Iterative Methods and Matrix Analysis (Computer Science)

迭代方法和矩阵分析（计算机科学）

• 批准号: 9450191
• 负责人: Anne Greenbaum
• 金额: --
• 依托单位: Cornell University
• 依托单位国家: 美国
• 项目类别: Standard Grant
• 财政年份: 1994
• 资助国家: 美国
• 起止时间: 1994-09-01 至 1995-08-31
• 项目状态: 已结题
• 来源: https://www.nsf.gov/awardsearch/showAward?AWD_ID=9450191&HistoricalAwards=false
• 关键词: Iterative; Methods; Matrix; Analysis; Computer

This research is aimed at analyzing and developing iterative methods for solving the nonsymmetric linear systems that arise in many areas of scientific computing. Current iterative methods for solving such problems ar sometimes effective but lack a firm theoretical foundation and may not be robust. Krylov space methods, such as GMRES, will be analyzed and the idea of choosing approximations from different spaces will also be considered. The biconjugate gradient and QMR algorithms will be related and an attempt made to explain their success. Potential for parallelism in various algorithms will be studied and parallel implementations will be developed for specific machine architectures. Collaborations are planned with Nick Trefethen and others in the Computer Science Department at Cornell. Two main activities for interacting with students are: teaching a graduate seminar ("CS 722") on iterative methods and matrix analysis, to familiarize students and other interested scientists and the state of the art in this field; and introducing a sophomore level practicum where, in conjunction with the numerical analysis course CS 222, students will implement parallel numerical algorithms on the machines available at the Cornell Theory Center. Various undergraduate seminars will be organized related to this activity.
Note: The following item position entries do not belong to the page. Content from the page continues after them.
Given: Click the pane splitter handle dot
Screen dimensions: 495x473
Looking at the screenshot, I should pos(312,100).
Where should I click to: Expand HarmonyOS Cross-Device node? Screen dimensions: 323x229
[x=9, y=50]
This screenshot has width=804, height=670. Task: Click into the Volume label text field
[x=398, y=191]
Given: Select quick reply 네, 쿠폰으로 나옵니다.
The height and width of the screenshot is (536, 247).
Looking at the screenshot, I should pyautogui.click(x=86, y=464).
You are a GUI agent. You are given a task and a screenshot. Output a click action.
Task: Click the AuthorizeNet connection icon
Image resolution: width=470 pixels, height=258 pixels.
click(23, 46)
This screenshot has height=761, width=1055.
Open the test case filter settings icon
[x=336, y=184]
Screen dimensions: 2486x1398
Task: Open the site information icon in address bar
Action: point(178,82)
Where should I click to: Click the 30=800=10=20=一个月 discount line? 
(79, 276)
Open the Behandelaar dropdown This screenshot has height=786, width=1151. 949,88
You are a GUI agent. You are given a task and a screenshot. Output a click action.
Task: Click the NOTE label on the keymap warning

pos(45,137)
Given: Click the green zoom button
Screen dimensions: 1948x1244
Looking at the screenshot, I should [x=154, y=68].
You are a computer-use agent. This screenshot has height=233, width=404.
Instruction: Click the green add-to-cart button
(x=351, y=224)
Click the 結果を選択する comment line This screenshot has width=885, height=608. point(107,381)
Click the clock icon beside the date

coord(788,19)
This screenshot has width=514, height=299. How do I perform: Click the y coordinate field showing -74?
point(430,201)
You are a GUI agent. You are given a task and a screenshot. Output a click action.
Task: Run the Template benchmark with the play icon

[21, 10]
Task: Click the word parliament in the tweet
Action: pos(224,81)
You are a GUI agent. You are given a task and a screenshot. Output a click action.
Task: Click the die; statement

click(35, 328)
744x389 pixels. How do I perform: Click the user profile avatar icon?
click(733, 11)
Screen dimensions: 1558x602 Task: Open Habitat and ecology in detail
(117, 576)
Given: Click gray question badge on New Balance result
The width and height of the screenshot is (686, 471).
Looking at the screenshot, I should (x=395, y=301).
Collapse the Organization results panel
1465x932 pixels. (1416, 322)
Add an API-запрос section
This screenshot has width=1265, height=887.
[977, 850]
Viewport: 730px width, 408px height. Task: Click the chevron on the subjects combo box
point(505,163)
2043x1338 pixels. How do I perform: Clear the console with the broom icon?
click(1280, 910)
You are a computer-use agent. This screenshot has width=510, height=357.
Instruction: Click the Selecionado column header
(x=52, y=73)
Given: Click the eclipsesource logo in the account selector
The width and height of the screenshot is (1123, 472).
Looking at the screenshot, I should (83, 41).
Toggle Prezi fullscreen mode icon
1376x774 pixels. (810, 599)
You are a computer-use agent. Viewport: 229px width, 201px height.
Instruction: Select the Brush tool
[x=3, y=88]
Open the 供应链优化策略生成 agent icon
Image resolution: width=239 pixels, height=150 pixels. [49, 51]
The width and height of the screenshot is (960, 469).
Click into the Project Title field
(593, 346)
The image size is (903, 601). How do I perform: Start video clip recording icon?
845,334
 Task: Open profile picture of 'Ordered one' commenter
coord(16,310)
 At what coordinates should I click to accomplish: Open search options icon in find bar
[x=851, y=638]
这项研究的目的是分析和开发求解科学计算中许多领域中出现的非对称线性方程组的迭代方法。目前解决此类问题的迭代方法有时是有效的，但缺乏坚实的理论基础，而且可能不是很健壮。将分析Krylov空间方法，如GMRES，并将考虑从不同空间选择近似的想法。双共轭梯度算法和QMR算法将相互关联，并试图解释它们的成功。将研究各种算法中并行性的可能性，并针对特定的机器体系结构开发并行实现。计划与尼克·特雷费森和康奈尔大学计算机科学系的其他人合作。与学生互动的两个主要活动是：教授关于迭代方法和矩阵分析的研究生研讨会(“CS 722”)，以熟悉学生和其他感兴趣的科学家以及该领域的最新技术；以及引入二年级水平的实践，结合数值分析课程CS 222，学生将在康奈尔理论中心提供的机器上实施并行数值算法。将组织各种与此活动相关的本科生研讨会。